■ **Task details**
In the entries below, change every "Click" to "Select" and leave everything else as it is.

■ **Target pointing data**
------------------------------------

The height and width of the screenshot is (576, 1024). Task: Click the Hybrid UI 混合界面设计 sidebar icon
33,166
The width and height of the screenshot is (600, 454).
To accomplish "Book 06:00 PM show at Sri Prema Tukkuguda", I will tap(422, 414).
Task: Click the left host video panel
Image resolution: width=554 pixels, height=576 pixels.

------------------------------------

■ **Written answer**
The height and width of the screenshot is (576, 1024). Task: Select the Hybrid UI 混合界面设计 sidebar icon
33,166
The width and height of the screenshot is (600, 454).
To accomplish "Book 06:00 PM show at Sri Prema Tukkuguda", I will tap(422, 414).
Task: Select the left host video panel
Image resolution: width=554 pixels, height=576 pixels.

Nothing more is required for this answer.